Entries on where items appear
####################

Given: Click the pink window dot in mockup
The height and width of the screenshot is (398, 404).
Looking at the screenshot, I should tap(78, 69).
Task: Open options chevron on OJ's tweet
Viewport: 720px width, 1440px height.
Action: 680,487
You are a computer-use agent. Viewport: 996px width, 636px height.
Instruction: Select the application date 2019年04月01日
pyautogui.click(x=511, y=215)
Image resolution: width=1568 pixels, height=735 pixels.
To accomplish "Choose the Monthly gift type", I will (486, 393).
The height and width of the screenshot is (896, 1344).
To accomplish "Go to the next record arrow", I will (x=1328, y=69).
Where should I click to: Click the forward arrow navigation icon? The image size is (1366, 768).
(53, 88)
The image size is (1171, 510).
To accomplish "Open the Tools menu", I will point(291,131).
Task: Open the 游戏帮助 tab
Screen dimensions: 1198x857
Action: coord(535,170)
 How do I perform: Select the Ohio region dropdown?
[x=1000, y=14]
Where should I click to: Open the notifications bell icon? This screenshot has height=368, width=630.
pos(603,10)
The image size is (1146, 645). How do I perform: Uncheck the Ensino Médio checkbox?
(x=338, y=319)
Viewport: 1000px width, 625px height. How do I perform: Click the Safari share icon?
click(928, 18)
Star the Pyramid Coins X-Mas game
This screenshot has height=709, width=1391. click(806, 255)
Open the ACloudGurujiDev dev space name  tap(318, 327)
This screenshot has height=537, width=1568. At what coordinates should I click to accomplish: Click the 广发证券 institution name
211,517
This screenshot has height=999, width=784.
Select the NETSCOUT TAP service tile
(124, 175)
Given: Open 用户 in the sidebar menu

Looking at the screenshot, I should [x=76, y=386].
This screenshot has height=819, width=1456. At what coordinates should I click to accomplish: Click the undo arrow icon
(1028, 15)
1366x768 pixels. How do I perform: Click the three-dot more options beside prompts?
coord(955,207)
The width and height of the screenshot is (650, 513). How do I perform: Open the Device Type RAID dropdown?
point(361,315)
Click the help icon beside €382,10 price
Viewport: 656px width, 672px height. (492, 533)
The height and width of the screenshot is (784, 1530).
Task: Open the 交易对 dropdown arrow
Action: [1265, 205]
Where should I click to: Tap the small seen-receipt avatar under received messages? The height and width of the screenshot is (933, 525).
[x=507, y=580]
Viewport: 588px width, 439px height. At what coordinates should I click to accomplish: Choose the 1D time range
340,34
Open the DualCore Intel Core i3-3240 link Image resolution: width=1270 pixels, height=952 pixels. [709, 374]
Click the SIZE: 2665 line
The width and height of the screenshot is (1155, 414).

####################

**Exercise objective:** Rewrite the entries from the line containing "The width and height of the screenshot is (650, 513)." through the line containing "point(361,315)", requests included, adding 112 to every coordinate in the answers.

**Task response:**
The width and height of the screenshot is (650, 513). How do I perform: Open the Device Type RAID dropdown?
point(473,427)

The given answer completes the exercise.